This is the middleman! The purpose of this server is to proxy incoming connections to the control room.
- node and npm installed
- you either have the cert.pem and the key.pem file from another member on the team, or you have openssl installed and have generated your own (either works)
- port the proxy for the middleman listens on (5000 at time of writing) forwarded on your router.
- Figure out the ip of the machine hosting the middleman on your local subnet. On windows, run ipconfig in the command promt to figure that out
- log into your router by typing something along the lines of (192.168.0.1) in your browser. This changes based on your router.
- find the setting where you can specify port forwarding
- forward port 5000 (or whatever you want the proxy in middleman.js to be listening on) to go to the ip of the machine you found earlier.
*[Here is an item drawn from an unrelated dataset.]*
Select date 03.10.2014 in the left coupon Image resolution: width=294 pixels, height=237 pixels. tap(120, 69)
- After cloning, run npm install to get all the packages needed to run
- Verify the forwardPort in middleman.js is set to whichever server you wish to ferry requests to
- If testing, the port the test-finalServer listens on is 3434. This is configurable to whatever you want in test-finalServer.js
- If production, the control rooms remote listener listens on port 80. forwardPort should be pointing to this
- Configure the secrets.json file to have the required credentials you want
- Copy template.secrets.json, and remove the .template from the copied file. The template exists so fresh users can more easily see the structure of the secrets.json
- update the username and password fields to whatever you want (try to put some special characters in the password please)
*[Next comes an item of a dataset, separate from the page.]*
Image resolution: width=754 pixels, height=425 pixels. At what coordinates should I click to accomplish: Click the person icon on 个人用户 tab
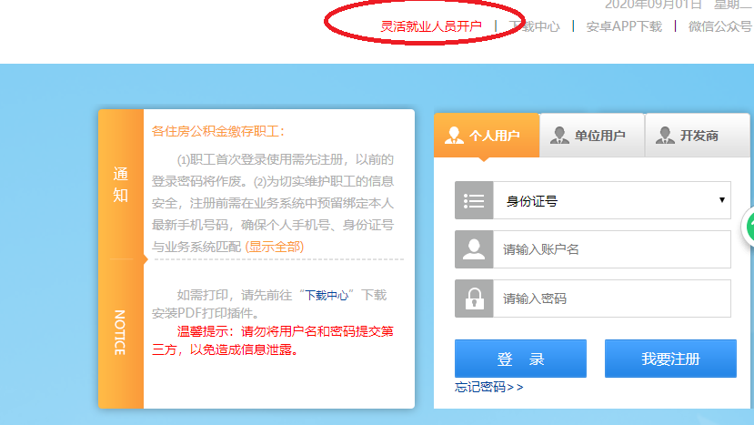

- Run the "final" server (test-finalServer.js or the control room itself)
- Run the middleman
- Find the IP4 address for your router (google "whats my ipv4")
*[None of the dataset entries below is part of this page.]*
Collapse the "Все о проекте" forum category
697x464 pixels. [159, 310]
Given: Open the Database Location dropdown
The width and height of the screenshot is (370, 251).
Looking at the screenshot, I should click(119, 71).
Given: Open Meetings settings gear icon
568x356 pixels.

- The front end connects to "your ipv4":"port you forwarded"
Running a javascript file
node middleman.js
Installing npm packages for the project
npm install
Hello! The cert I figured out to use is certbot - a tool used to get a local server (or any server) a private cert signed by a trusted authority. Without a proper cert,
the front-end will not be able to connect to the middleman. It will throw CORS errors. The CORS stuff is properly set up here, but as a part of CORS it requires an https domain to have a cert signed by a trusted authority.
So, how to get another cert! On the RT server computer, certbot it already installed. As of writing, our cert expires on 2021-07-04. I couldn't do anything to extend this time. To refresh this cert you can run...
certbot renewwhich should renew the existing certcertbot certonly --standalonewhich will recreate the cert
For each of the above methods you should not have to change any of the pathing in middleman-server.js, certbot writes to it's own directory. Nothing is localized to the middleman.
NOTE: certbot uses port 80 to ping the domain you give it. To set up the domain, go to AWS Route53 and check the domain middleman.ycpradiotelescope.com. This is the domain I have pointed at (at time of writing) the server computer's IP. This needs to be set to the correct IPv4 of the control room computer. Next, in the firewall you must open port 80 to the control room PC's local subnet address. This address should start with 192.*.*.53 or something like that, while your IPv4 given by your ISP will be different. If you don't open the port, the challenge routine will fail and you will not be issued another cert.
The middleman itself is a proxy for the control room, but to make the authentication process easier we utilize 2 http(s) servers.
The first one is an HTTPS proxy for the HTTP middleman. We use a self signed certificate since the only thing touching this server
should be us (programmatically).
We use basic authentication to ensure requests are legitimate. Future work will be upgrading this measure of authentication, but for now basic is all we need.
The requests are encrypted by the HTTPS protocol anyways, and for the measure of security needed encrypted basic is plenty for us.